A first concert for some? The horror of attacking girls in Manchester - Women's Agenda

A first concert for some? The horror of attacking girls in Manchester

For many of the pre teen and teenage girls who attended Ariana Grande’s performance in Manchester on Monday night, it may have been their first ever real concert.

Many may have counted down the days leading up to seeing their idol. They may have planned out meticulously what they were going to wear. They may have listened to Ariana’s latest album ‘Dangerous Woman’ on the way to the venue, singing aloud and dancing in the backseat of their parent’s car. They may have met some of their peers and friends just before entering the arena, hugging and jumping up and down excitedly like teenage girls do.

The Manchester attack had a sickening twist on similar and recent events in other parts of Europe: that this time girls and young women appear to have been specifically targeted.

As a former Nickelodeon star, Ariana Grande’s fan base is largely made up of adolescent girls and young women, and so such a crowd was always likely to make up the 21,000 seat Manchester Arena where she was performing Monday night.

Twenty two people have now been confirmed dead, including an eight-year-old girl and Georgina Callander (pictured above in 2015), an 18-year-old woman who’d earlier tweeted how excited she was to be going to the event. Dozens more are injured.

They were there to celebrate the music of one of their most-loved performers: to forget school or work, just for a few hours. They were there to be themselves, to connect with other like-minded young women over a shared love for the music that gives them so much joy.

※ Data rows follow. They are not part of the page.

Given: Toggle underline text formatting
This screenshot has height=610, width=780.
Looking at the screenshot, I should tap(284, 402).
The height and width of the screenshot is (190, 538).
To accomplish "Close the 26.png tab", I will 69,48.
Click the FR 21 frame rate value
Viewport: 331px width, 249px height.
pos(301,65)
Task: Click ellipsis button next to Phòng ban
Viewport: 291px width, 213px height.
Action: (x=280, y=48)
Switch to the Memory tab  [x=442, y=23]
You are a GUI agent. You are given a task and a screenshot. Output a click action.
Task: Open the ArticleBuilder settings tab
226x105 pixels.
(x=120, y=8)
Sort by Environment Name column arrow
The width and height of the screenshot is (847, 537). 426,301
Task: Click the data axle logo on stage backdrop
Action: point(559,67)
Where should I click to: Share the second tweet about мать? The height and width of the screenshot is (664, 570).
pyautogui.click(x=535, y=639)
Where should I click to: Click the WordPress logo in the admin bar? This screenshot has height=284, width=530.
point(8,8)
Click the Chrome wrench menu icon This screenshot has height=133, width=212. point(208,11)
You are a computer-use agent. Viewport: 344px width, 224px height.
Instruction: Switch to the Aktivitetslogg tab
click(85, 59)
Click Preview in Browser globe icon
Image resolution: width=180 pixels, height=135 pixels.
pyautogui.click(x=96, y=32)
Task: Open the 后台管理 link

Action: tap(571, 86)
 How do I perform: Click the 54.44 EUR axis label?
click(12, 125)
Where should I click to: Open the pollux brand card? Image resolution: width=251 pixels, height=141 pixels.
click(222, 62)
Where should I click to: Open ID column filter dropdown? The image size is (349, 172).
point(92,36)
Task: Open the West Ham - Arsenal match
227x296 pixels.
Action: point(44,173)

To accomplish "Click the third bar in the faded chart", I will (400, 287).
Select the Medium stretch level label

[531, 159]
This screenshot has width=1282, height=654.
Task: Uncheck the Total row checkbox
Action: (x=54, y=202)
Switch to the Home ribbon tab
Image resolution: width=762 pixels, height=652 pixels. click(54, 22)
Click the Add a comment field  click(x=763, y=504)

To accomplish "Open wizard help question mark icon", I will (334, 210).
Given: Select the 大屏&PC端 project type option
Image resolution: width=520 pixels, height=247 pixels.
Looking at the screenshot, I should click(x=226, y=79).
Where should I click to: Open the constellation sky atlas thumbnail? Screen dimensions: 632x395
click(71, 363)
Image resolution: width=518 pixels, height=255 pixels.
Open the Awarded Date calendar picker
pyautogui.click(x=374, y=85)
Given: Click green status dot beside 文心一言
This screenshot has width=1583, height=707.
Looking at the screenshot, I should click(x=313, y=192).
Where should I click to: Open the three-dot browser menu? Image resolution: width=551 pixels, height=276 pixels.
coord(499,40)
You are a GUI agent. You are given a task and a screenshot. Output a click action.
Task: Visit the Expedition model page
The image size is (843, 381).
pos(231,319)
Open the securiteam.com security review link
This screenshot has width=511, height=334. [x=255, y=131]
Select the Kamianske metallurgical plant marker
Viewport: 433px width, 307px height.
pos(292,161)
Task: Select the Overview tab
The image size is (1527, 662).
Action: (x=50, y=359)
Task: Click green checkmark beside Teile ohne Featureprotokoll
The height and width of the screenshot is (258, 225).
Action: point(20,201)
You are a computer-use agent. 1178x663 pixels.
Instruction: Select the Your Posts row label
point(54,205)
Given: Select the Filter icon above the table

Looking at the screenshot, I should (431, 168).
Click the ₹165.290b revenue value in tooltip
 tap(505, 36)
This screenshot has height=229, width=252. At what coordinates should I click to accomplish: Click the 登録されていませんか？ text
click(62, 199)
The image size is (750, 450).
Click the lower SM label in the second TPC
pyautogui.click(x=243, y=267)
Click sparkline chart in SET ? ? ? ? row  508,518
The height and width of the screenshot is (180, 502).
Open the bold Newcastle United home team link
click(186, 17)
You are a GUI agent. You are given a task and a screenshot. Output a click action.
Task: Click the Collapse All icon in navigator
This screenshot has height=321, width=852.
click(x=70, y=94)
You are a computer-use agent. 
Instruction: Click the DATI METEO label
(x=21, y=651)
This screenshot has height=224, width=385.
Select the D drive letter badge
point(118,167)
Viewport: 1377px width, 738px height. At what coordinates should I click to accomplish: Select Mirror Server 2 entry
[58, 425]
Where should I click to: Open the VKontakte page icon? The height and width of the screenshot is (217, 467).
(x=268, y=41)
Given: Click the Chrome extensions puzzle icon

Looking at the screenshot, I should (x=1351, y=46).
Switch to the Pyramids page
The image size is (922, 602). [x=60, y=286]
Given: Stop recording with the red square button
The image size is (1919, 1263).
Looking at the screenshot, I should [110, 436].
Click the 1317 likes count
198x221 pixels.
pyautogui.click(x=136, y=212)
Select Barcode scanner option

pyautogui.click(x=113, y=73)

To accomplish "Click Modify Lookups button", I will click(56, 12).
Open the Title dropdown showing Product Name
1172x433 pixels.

You can imagine that many may have also represented everything the perpetrators of these types of attacks so often hate: girls expressing themselves in what they wear and how they behave. Girls celebrating life and music and friends and freedom. Girls with opinions and an attitude and ambitions to make the world their own.

Attacks like this are always sickening, but intentionally aiming to kill and maim as many girls and young women as possible is especially evil.

Do you remember the first concert you attended as an adolescent? Either by yourself or with an escort? I certainly do, I recall the friends I was with, the set list played and the quirky behaviour of the lead singer in the band I was watching. I recall the danger that lurked in the mosh pit, and yelling over the music to make smalltalk with boys in the crowd.

But I don’t recall ever feeling like someone might intentionally aim to kill or maim me.